After going through the report i think CBH has huge potential with several projects coming online (Sulphur Springs, Rasp Mine and possibly Constance range + Hera) over the next 2 yrs + good exploration projects at Napier Range and Panorama JVs

Could be a major resource player in australia in the not too distant future?..producing Zn, Cu, Ag, Pb, Au, Fe?

all they need is some Ni and U  :


----------



## Sean K (13 October 2006)

dj_420 said:
			
		

> did this image attach, CBH is trading nicely in this channel with the exception of the previous breakout. moving day averages indicate that this is still in an uptrend.
> 
> if im wrong please correct me. only new to tech analysis.




Looks good DJ. Set a ma at 100 or 200 as well to see long term trend. 200d ma is considered to be pretty important for long term support. You will notice many company sp's bounce off this level just because of that mind set.


----------



## dj_420 (13 October 2006)

hey kennas here it is with a tighter trading channel and 7 and 200 MDA.
this channel shows false breakout and possible new breakout.


----------



## Sean K (13 October 2006)

Yep, you can put in as many channels as you can fit in with charts riding the support and resistance lines to get a picture of a stock. Of course, some poeple will draw in lines to suit what they WANT to see also. Having said that, it's clear to me CBH is going UP, no matter which way you look at it. If you wipe out the April/May abberation, it's pretty good isn't it. Perhaps a strategy for this stock would be to buy when it was at the lower part of the range and sell at the top. Sort of like buying at the base of Bollinger Bands and selling at the top. Or, if commodities don't crash severely, this is a long term winner.


----------



## michael_selway (16 October 2006)

sleeper88 said:
			
		

> After going through the report i think CBH has huge potential with several projects coming online (Sulphur Springs, Rasp Mine and possibly Constance range + Hera) over the next 2 yrs + good exploration projects at Napier Range and Panorama JVs
> 
> Could be a major resource player in australia in the not too distant future?..producing Zn, Cu, Ag, Pb, Au, Fe?
> 
> all they need is some Ni and U  :




hehe yep, if only there was a rumour of Ni and U   

thx

MS


----------



## dj_420 (17 October 2006)

the yearly report has just confirmed everything for me, like everyone has been saying great projects coming online in next year or so, endeavour should be back at 100% production and zinc spot prices still increasing.

i like the movement we have been getting in last week or so, slow and steady wins the race, its great to see it break the 50 cents and hold, decent support building 50 cents and above. from 47 cents upwards there is a lot of support. 

resistance doesnt seem to be pushing sp around as much now. i think the bears have run out of puff and the bulls are back, seems a good bet with zinc fundamentals.
==========
_What to do_.
1) Rewrite the CBH forum thread from "## dj_420 (17" to "with zinc fundamentals.", swapping "zinc" for "nickel".
2) Answer these questions about the CBH forum thread.
(a) Which moving average does Sean K say is considered important for long-term support?
(b) From what price upward does dj_420 say on 17 October 2006 that there is a lot of support?
(c) Where are the exploration projects named in the opening post?

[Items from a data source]
==========
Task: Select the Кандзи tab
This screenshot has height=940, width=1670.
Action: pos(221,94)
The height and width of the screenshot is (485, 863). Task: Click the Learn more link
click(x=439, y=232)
==========
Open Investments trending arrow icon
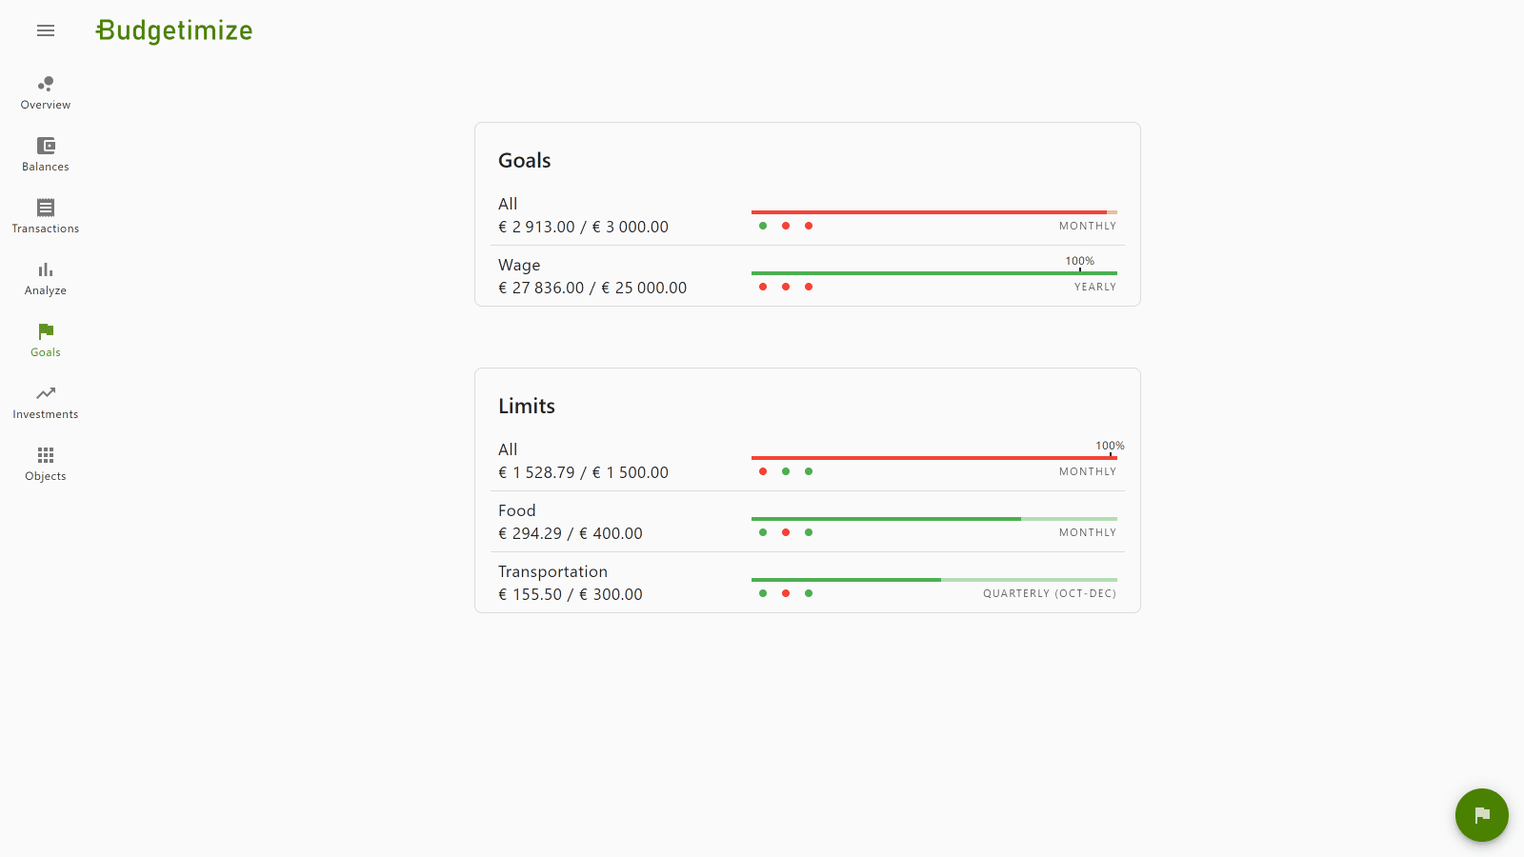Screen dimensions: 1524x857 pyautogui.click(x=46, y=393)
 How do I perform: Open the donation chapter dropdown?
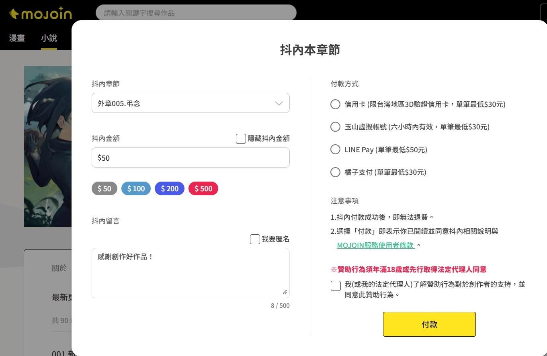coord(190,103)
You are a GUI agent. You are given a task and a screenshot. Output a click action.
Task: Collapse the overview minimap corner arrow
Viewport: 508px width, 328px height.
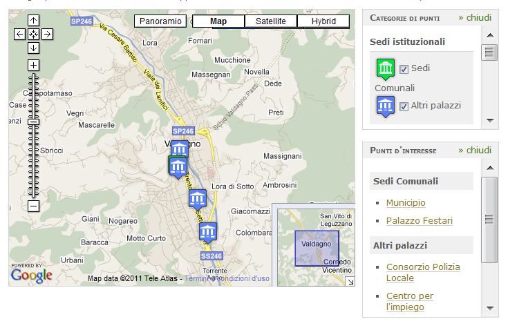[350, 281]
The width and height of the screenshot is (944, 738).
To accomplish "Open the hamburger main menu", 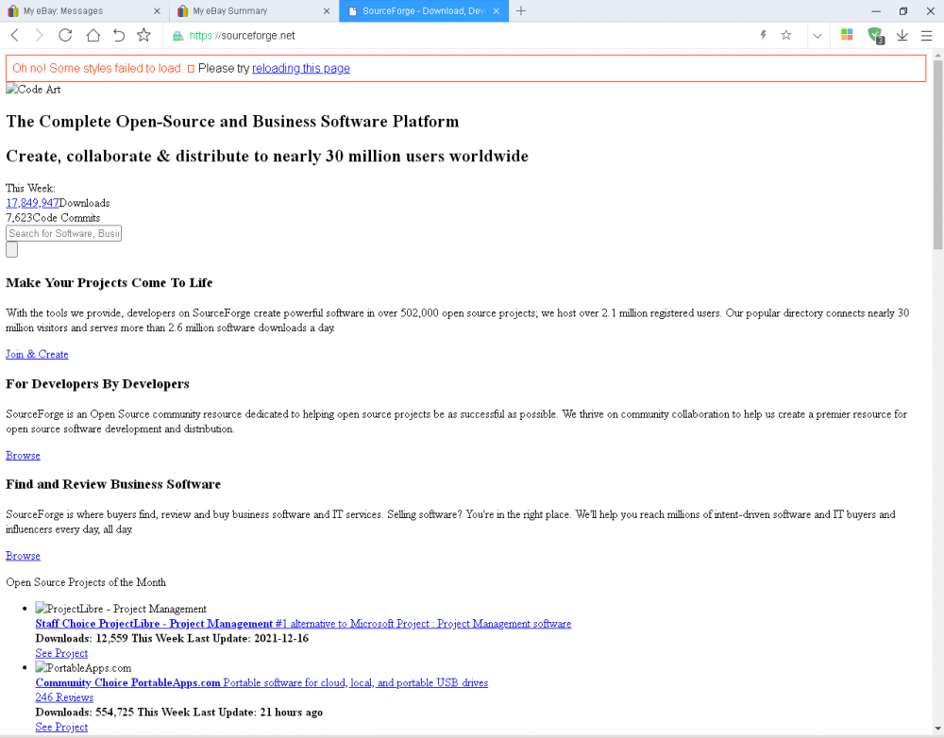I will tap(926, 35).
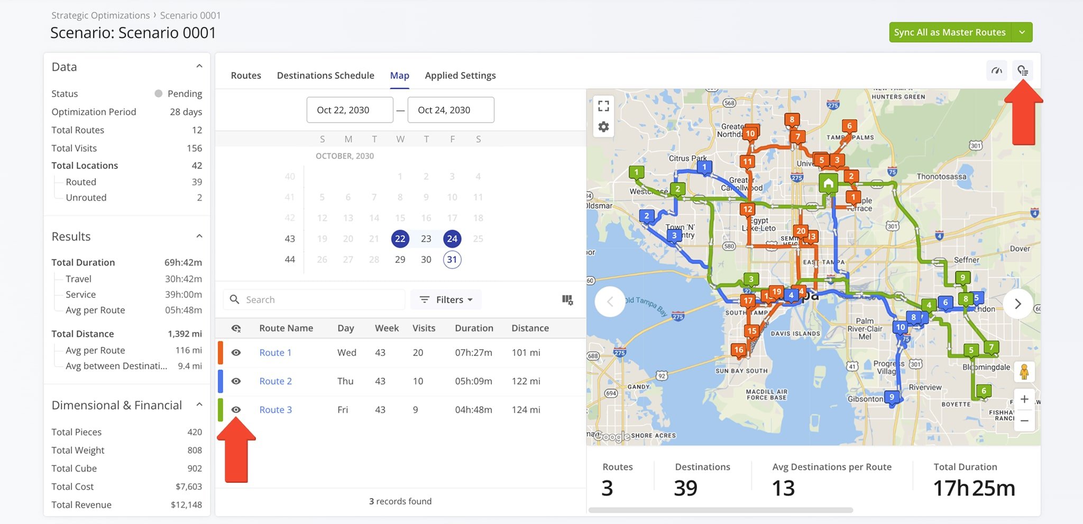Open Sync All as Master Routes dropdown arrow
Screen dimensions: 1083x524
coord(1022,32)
==========
_Complete answers_.
1)
## dj_420 (17 October 2006)

the yearly report has just confirmed everything for me, like everyone has been saying great projects coming online in next year or so, endeavour should be back at 100% production and nickel spot prices still increasing.

i like the movement we have been getting in last week or so, slow and steady wins the race, its great to see it break the 50 cents and hold, decent support building 50 cents and above. from 47 cents upwards there is a lot of support. 

resistance doesnt seem to be pushing sp around as much now. i think the bears have run out of puff and the bulls are back, seems a good bet with nickel fundamentals.

2)
(a) The 200-day moving average.
(b) From 47 cents upward.
(c) At Napier Range and in the Panorama JVs.